Earth and Environmental Sciences

First Adviser

Robert K. Booth


Recruitment failure of oak (Quercus) during the past century has raised concerns about ongoing changes in temperate forests of the eastern United States. Although the causes of oak decline and the associated forest changes are widely debated, most arguments have focused on the effects of fire suppression or moisture availability. Paleoecological records have provided long-term perspectives on oak forest dynamics, but these pollen and charcoal data are often limited by poor spatial, temporal, or taxonomic resolution. In this study I utilized pollen, charcoal, and plant macrofossils preserved in Turtlehead Rock Bog, a small floating peatland occupying a unique depositional basin in an oak-black birch (Betula lenta) forest in southwestern Pennsylvania to 1) reconstruct the depositional and wetland history of this unusual system, 2) compare the timing of wetland and upland changes with fire history and regional paleoclimate records, 3) develop a high-resolution record of fire and oak forest dynamics, and use these data to discuss oak decline and current management strategies.

Results indicate contemporaneous shifts in the arboreal pollen and wetland macrofossil records, along with changes in sediment accumulation rate, soil bulk density, organic matter content, and overall macrofossil preservation, suggesting a climate or disturbance driver for most vegetation changes. From 9000 to 2000 cal yr BP, sandy, charcoal-rich sediment accumulated slowly and preserved evidence of a changing upland forest and fern-dominated wetland. Then a >1000 year depositional hiatus occurred, likely caused by regional aridity. At 800 cal yr BP a sedge marsh occupied the basin, followed by the establishment of a diverse sedge peat mat around 550 cal yr BP, associated with an increase in black birch and likely wetter conditions. Oak (likely Q. prinus and Q. rubra), American chestnut (Castanea dentata), and black birch have dominated the surrounding forest for the past 900 years, while fire occurrence and oak abundance both gradually declined. Comparisons of charcoal accumulation and oak pollen support a historical fire-oak linkage influenced by overall forest composition; however, oak has expanded in the past 75 years during a period of fire suppression.
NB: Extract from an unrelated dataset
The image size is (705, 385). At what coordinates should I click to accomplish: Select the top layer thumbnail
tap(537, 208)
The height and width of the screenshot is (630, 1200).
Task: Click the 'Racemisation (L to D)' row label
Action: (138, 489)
Recent oak recovery at the site may be attributable to a local fire event around 1930 and/or the eradication of American chestnut. Therefore, although prescribed burns likely increase oak recruitment in some forest types, human modifications to the landscape appear to have altered the historical relationship between fire and oak, warranting caution in using prescribed burns to increase oak recruitment on the modern landscape.